Ce qui intrigue ces candidats déçus, c’est qu’au départ, le ministère avait laissé entendre qu’il n’y avait pas suffisamment d’enseignants pour le KM, d’où l’idée de faire appel aux « supply teachers ». Or, il aura choisi de n’en retenir que six, qui plus est venant du primaire. « Pas plus tard que cette semaine, on a fait lancer un nouvel appel à candidatures pour les supply teachers de KM. Ce qui veut dire qu’il y a une demande. Mais pourquoi on ne les a pas recrutés à plein-temps ? »
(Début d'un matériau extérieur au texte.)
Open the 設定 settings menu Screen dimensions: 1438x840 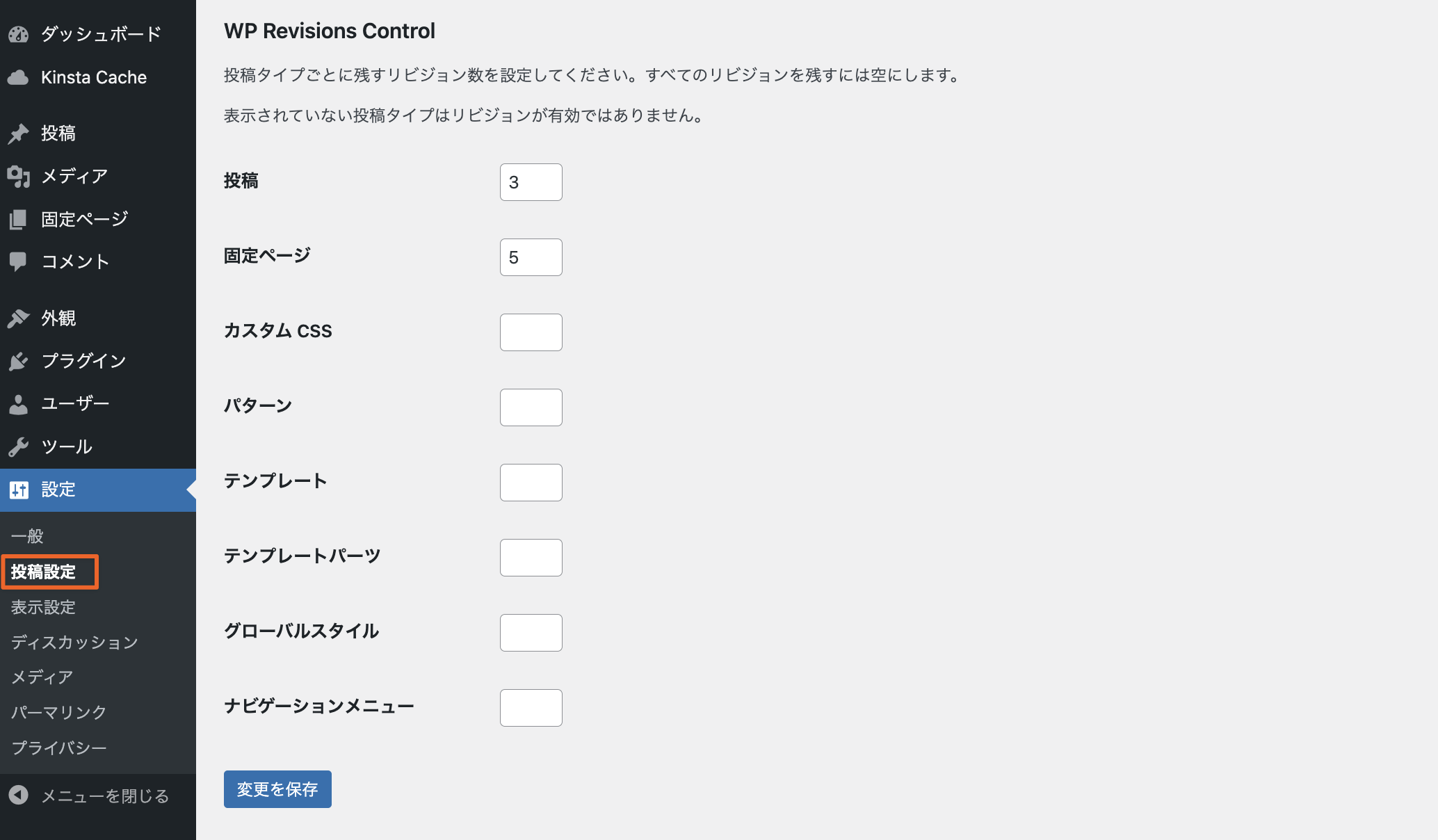[x=58, y=490]
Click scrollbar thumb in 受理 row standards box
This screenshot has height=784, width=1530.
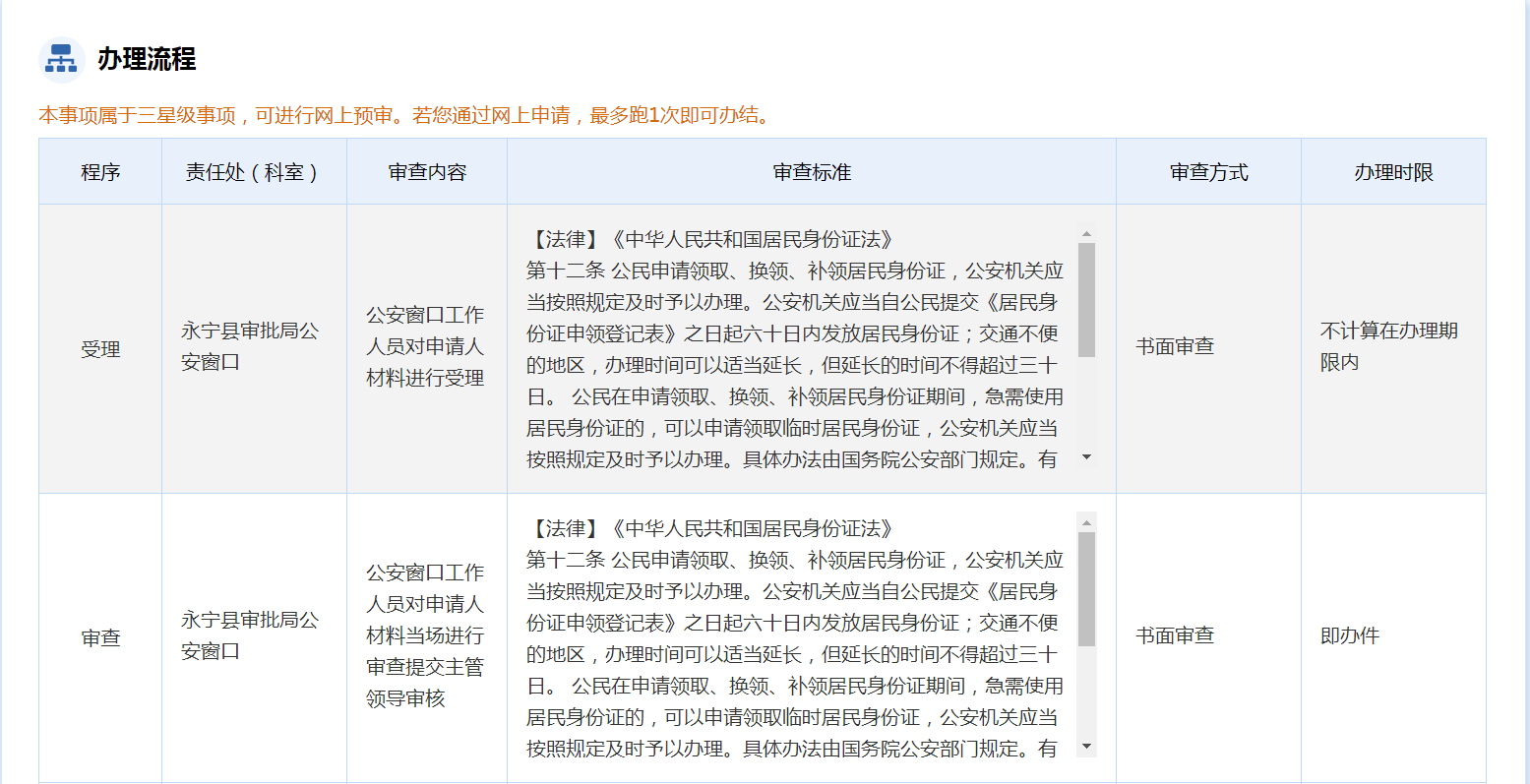1086,299
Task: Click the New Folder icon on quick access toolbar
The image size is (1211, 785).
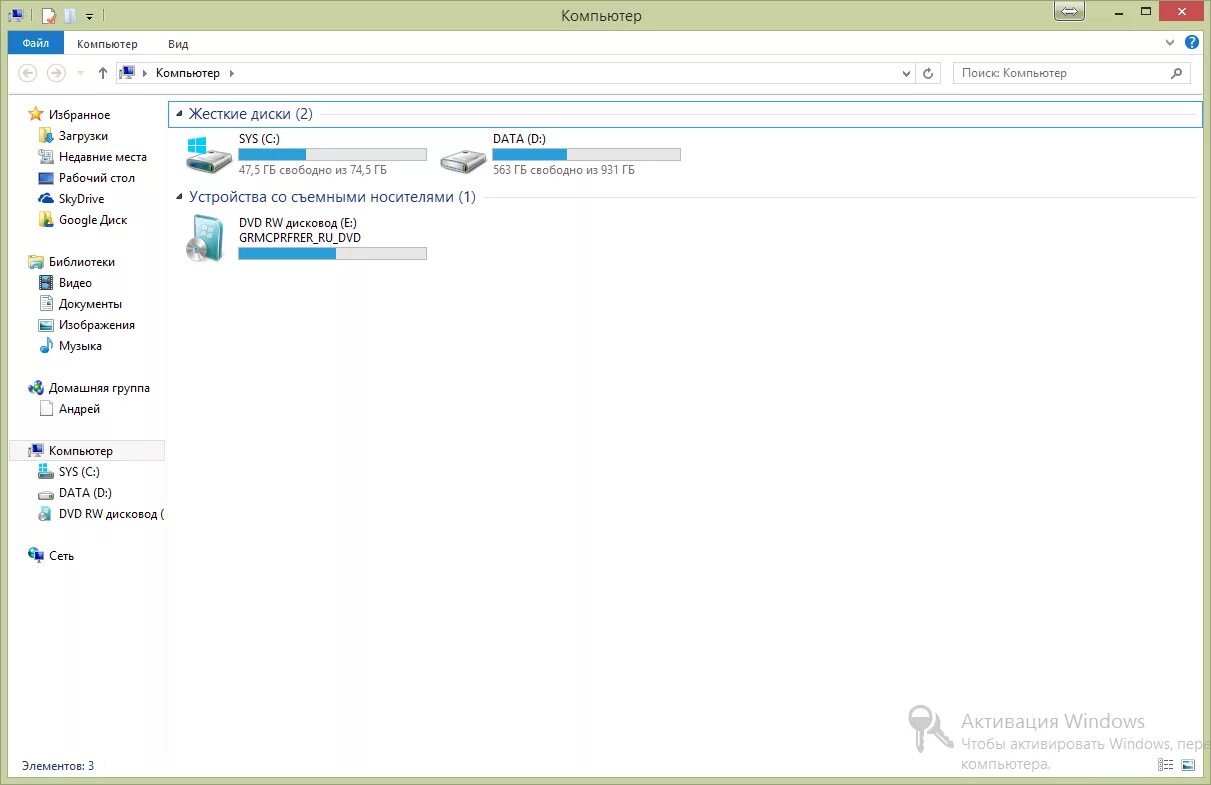Action: tap(70, 15)

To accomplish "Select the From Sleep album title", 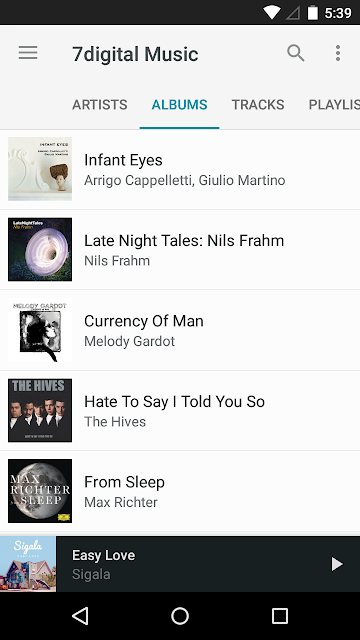I will 124,482.
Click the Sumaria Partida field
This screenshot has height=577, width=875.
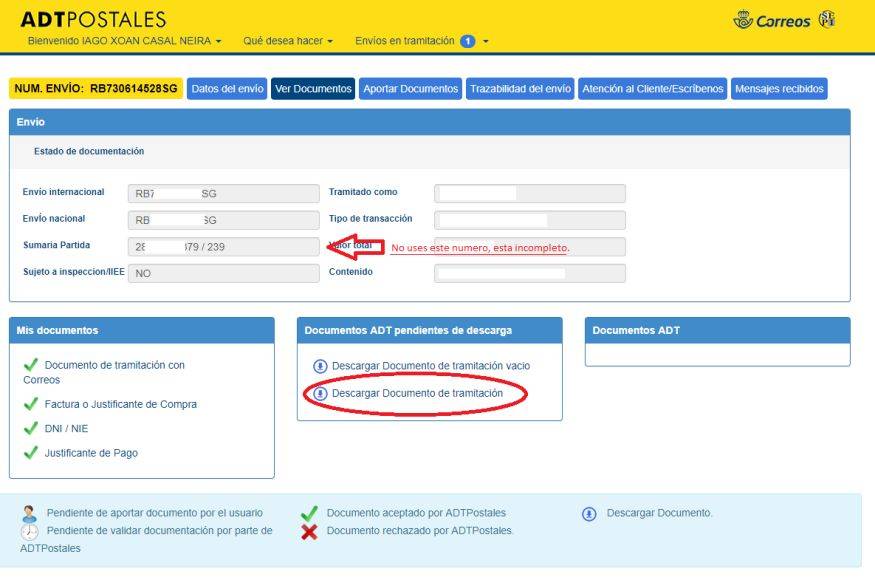click(224, 247)
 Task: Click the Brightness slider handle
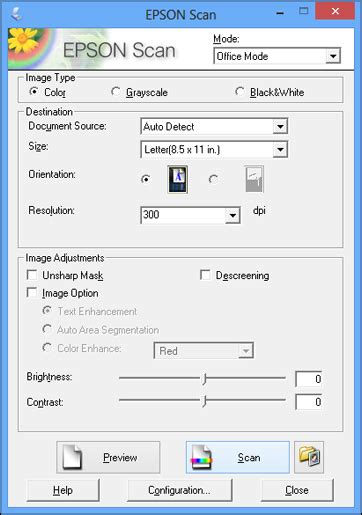click(205, 378)
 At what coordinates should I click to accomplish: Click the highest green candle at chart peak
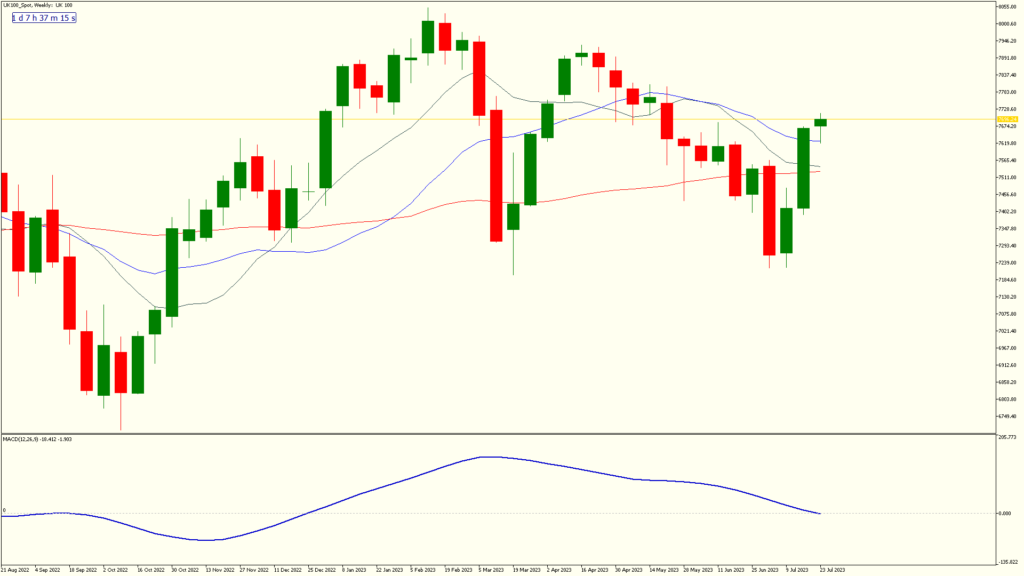[x=428, y=37]
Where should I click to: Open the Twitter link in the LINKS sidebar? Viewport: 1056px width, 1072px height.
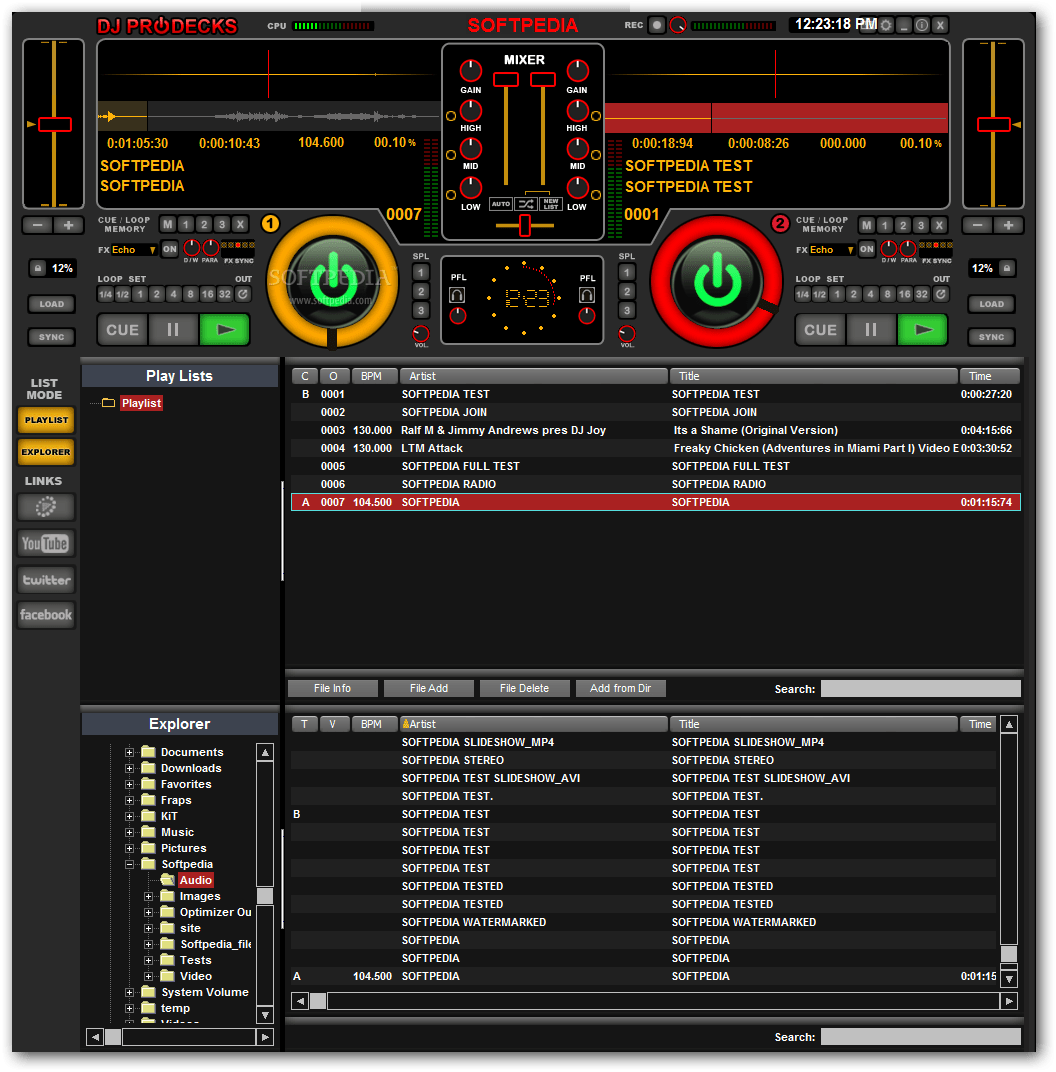click(x=45, y=579)
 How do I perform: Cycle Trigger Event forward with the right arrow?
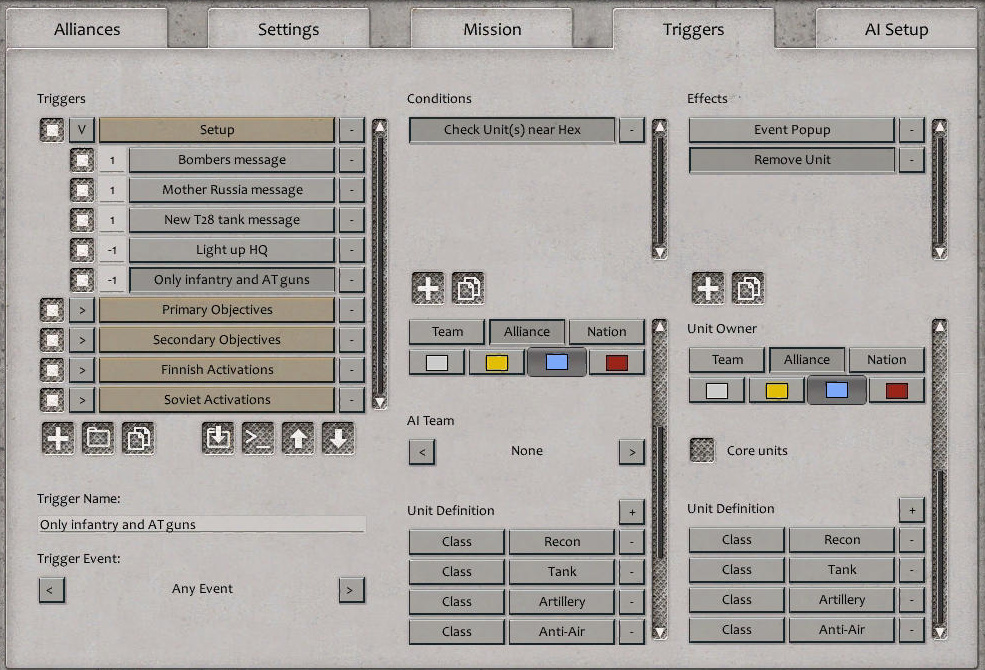pyautogui.click(x=351, y=590)
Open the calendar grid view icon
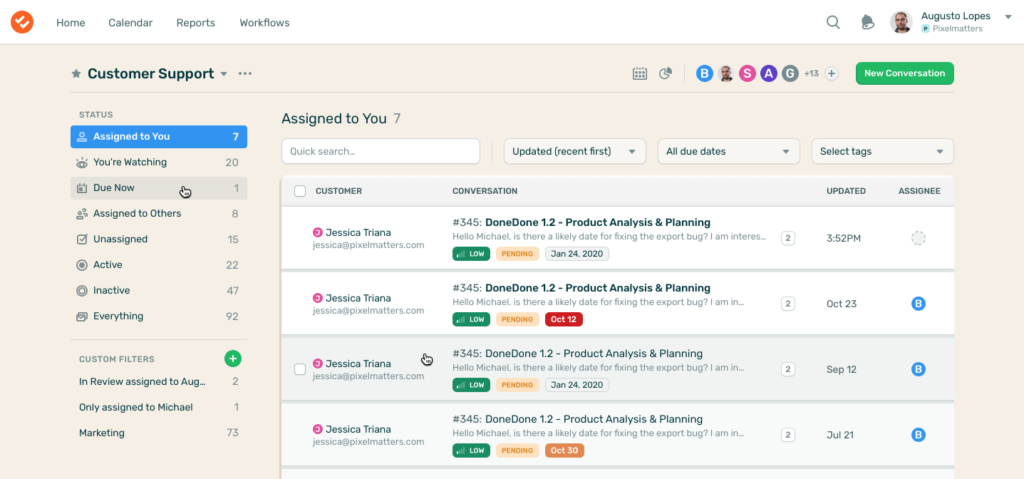The height and width of the screenshot is (479, 1024). pyautogui.click(x=640, y=73)
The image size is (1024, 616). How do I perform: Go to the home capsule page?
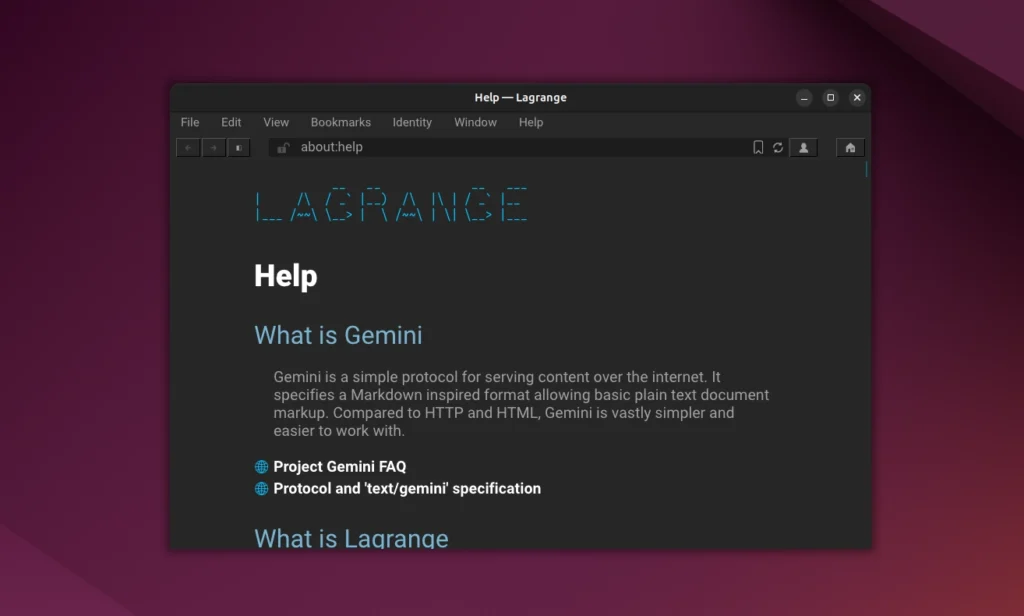point(849,147)
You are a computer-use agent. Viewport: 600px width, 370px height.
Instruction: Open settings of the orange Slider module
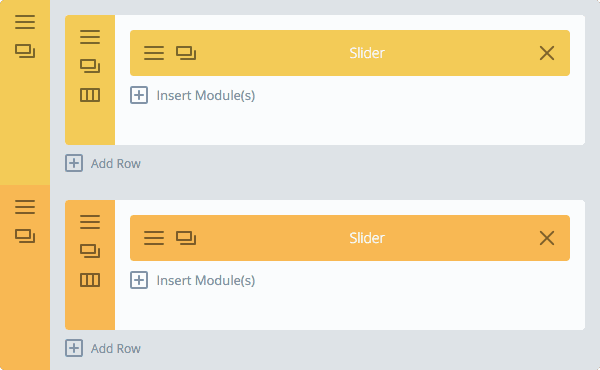pos(154,238)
Ces détenteurs de BA (Hons) French and Creole Studies se disent d’autant plus inquiets pour leur avenir que le Mauritius Institute of Education (MIE) n’a pas encore songé à offrir le cours de pédagogie (PGCE) pour le KM. En revanche, on a prévu le Bachelor in Education (BEd) pour les enseignants du primaire. « Ce qui veut dire qu’à l’avenir, avec leurs diplômes, d’autres enseignants du primaire pourront encore passer devant nous. » Sollicité sur cette affaire, le Pr Arnaud Carpooran, doyen de la faculté des sciences sociales et humaines de l’Université de Maurice et Personal Chair in French and Creole Studies, s’est contenté de dire qu’il était « perplexe par rapport à la décision du ministère de ne recruter que six personnes ». Il n’a pas souhaité faire d’autres commentaires à ce stade. A noter que le Dr Yannick- Bosquet Ballah, Programme Coordinator for BA (Hons) French and Creole Studies & Chairperson of the Technical Committee for BA (Hons) French and Creole Studies, de l’UoM, a écrit une lettre au ministère de l’Education sur le sujet ce matin. Nous n’avons cependant pu avoir d’explications au niveau du ministère à l’heure où nous mettions sous presse.